False! Harsh over-the-counter scrubs will do more to irritate your skin than heal it. Many exfoliants sold in your local drugstore, and even in high-end shops, are made using apricot pits, walnut shells or other abrasive things, which can cause tiny tears in your skin, increasing the risk for bacterial infections, breakouts and even permanent scarring. Likewise, alcohol-based toners can be very harsh, stripping the skin of necessary oils and leaving it dry and, once again, igniting your sebaceous gland to produce more oil. For best results, use a gentle medicated acne scrub and mild alcohol-free toner.
Myth: Acne is curable.
False! Not yet, but acne is very treatable. The best way to gain control over acne is to prevent it from happening in the first place. There is a wide range of effective acne treatments available, so there’s a good chance you’ll be able to find something that works for you. The key is consistency. Remember, even if your blemishes clear up, your acne is not cured—you still need to be diligent about your treatment plan, even once your skin looks better. And if you don’t see any results, it’s important to see a dermatologist.
Acne is just like any other form of the disease than can be cured without the help of medicines and drugs or expensive products for that matter. Just follow these simple ways on how to cure acne naturally and you are on to clear and healthier-looking skin.
1. Use facial soaps specifically designed for acne. Nowadays, there are sulfur-based soaps that are made to heal and dry acne fast. Wash your face at least two times every day. The first wash should be done in the morning when you wake up and second, at night before you sleep. No matter how tiring your whole day might have been, don’t forget to clean your face before you snooze to unclog your pores of all the pollutants you faced. However, consistently washing your face every now and then can actually trigger the sebaceous glands to create more sebum, thus, making it more prone to acne outbreak.
2. Drink enough water every day. If possible, go on for juice or water fasting. This is the easiest way on how to cure acne naturally. It is not really a hassle doing so. Offices and schools now have water stations so you don’t need to carry a bottled one when you go to your place of work every day. Drinking liquids is essential in everybody’s overall health. It is also responsible for carrying toxins out of the body that causes pimple and other acne flare-ups. Although you might need a few trips to the washroom, it is actually worth it.

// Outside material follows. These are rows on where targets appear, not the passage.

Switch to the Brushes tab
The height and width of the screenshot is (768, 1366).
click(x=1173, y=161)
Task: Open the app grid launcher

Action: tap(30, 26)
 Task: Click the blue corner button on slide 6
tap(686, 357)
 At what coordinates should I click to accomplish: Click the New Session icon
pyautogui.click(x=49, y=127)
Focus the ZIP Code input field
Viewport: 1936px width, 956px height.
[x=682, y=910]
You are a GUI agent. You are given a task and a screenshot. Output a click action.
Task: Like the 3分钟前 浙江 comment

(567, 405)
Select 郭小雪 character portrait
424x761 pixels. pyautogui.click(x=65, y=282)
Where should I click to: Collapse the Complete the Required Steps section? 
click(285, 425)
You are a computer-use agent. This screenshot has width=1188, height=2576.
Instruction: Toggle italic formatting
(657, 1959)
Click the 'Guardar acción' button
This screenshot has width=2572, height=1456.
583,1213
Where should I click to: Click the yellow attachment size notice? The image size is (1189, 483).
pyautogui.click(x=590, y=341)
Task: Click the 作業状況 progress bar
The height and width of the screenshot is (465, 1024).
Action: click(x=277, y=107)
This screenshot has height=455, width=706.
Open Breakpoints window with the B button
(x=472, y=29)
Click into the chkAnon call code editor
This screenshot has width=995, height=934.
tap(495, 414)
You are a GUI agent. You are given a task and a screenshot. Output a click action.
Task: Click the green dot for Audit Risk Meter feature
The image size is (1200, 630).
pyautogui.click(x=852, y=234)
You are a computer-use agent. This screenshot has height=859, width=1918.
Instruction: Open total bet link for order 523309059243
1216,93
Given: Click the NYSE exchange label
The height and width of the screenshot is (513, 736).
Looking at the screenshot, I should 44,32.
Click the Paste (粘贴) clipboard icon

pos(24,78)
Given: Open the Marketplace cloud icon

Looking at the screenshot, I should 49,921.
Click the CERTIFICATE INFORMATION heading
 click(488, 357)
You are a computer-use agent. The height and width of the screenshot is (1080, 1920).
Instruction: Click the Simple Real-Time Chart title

3. To cure acne naturally is as simple as not picking or squeezing your zits. It is really quite tempting but touching the affected area, especially you have unclean hands, can increase the production of sebum. Once a pimple or blackheads were squeezed, the membranes below the skin are actually ruptured making the sebum spread underneath the skin and causing infection.
4. Try to engage in activities such as yoga, gym trips on any form of exercise. You may eliminate toxins with these activities through sweating. Detoxification is the key. This is not a healthy way on how to cure acne naturally but would give you a fit and stronger body as well.
5. Change your pillowcase after two days. Your pillow cover absorbs all the oil and dirt as you lay down on it every day. Keep your sheets clean to prevent reapplication of the grime and oil that would surely result to even more acne outbreaks.
All the content on this blog, including medical opinion and any other health-related information, are solely to provide information only. Any information/statements on this blog are not intended to diagnose, treat, cure or prevent any disease, and should NOT be a substitute for health and medical advice that can be provided by your own physician/medical doctor. We at Nano Singapore Shop, encourage you to consult a doctor before making any health or diet changes, especially any changes related to a specific diagnosis or condition.